Lo studio portato avanti da ricercatori italiani e medici della Società italiana di Medicina Ambientale ha analizzato la correlazione tra inquinamento atmosferico e diffusione del coronavirus. I dati dimostrano una relazione tra i casi di Covid-19 e le aree in cui la presenza di Pm10 nell’aria supera i limiti di legge.
Leonardo Setti dell'Università di Bologna e Gianluigi de Gennaro dell'Università di Bari hanno incrociato i dati provenienti dalle centraline dell’Arpa delle regioni interessate e i dati dei contagiati comunicati dalla Protezione Civile fino al 3 marzo evidenziando la relazione. Infatti, la Pianura padana è stata l’area maggiormente colpita dal virus mostrando accelerazioni anomale in concomitanza con elevate concentrazioni di particolato atmosferico.

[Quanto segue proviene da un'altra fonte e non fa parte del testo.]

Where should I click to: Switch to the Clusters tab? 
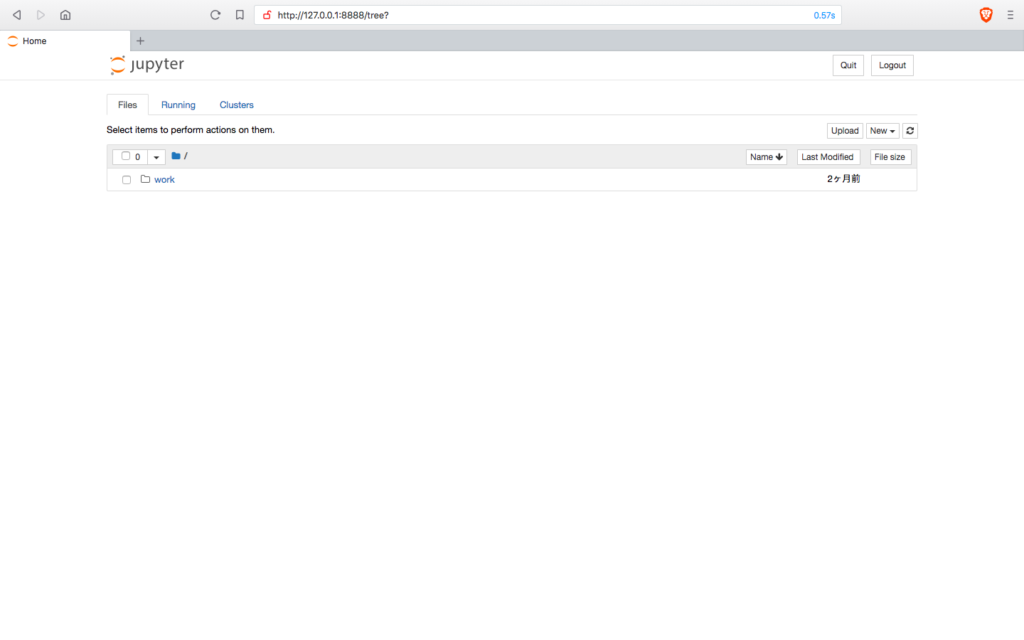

Si pensa, dunque, che le polveri sottili abbiano contribuito alla diffusione dell’epidemia e potrebbe essere questo uno dei motivi per cui proprio nell’area padana si sia concentrata la “zona rossa” del virus. Si pensi a Brescia, città molto colpita dall’inquinamento e tra i primi casi di focolai di Coronavirus e a Roma, in cui la presenza di contagi era già dimostrata nello stesso periodo del settentrione ma non ha innescato un fenomeno così violento.